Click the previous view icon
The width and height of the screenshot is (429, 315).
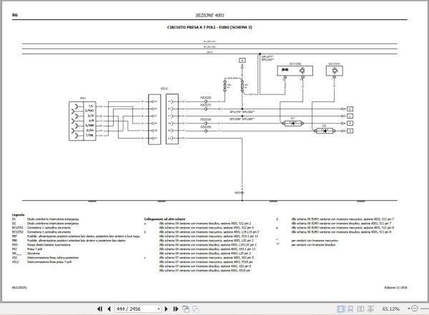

---

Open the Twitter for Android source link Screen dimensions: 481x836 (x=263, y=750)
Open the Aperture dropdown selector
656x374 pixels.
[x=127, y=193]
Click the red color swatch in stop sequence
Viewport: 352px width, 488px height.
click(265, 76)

*TASK DETAILS*. Look above for the line holding "Click the previous view icon", then set down exactly that line and every line after it up to and including the line holding "The width and", with nothing else.

*ANSWER BELOW*.
Click the previous view icon
The width and height of the screenshot is (429, 315).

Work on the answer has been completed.